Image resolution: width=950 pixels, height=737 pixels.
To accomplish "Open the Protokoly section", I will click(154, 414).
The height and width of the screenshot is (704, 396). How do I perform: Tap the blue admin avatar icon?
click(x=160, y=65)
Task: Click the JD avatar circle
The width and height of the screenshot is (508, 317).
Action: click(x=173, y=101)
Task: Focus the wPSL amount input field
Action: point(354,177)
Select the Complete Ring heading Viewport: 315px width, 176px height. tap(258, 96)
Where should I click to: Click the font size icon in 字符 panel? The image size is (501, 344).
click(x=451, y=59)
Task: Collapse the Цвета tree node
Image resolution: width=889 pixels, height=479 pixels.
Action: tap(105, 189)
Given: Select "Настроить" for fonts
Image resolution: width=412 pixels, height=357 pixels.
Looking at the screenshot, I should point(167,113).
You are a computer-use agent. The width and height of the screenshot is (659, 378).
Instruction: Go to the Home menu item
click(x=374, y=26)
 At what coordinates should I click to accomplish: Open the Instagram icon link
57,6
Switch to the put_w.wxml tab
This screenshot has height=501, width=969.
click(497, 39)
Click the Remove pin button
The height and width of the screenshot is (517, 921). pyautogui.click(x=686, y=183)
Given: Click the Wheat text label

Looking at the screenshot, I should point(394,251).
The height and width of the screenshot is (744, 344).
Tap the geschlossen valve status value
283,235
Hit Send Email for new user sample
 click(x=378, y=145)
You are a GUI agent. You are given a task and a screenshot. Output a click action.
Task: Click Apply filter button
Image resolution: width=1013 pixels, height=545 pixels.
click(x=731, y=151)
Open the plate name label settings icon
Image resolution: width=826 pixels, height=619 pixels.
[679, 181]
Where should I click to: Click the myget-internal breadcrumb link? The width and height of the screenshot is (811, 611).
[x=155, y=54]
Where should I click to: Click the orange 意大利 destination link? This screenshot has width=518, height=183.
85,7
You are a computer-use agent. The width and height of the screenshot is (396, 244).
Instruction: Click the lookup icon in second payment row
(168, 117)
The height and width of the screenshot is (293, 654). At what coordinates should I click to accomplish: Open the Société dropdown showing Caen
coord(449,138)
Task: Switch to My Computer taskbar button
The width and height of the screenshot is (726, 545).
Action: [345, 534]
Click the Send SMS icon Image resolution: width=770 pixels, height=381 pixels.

== What you have to do ==
All lines above that include the word "Switch" must be copied into the answer.

== Problem solution ==
Switch to the put_w.wxml tab
Task: Switch to My Computer taskbar button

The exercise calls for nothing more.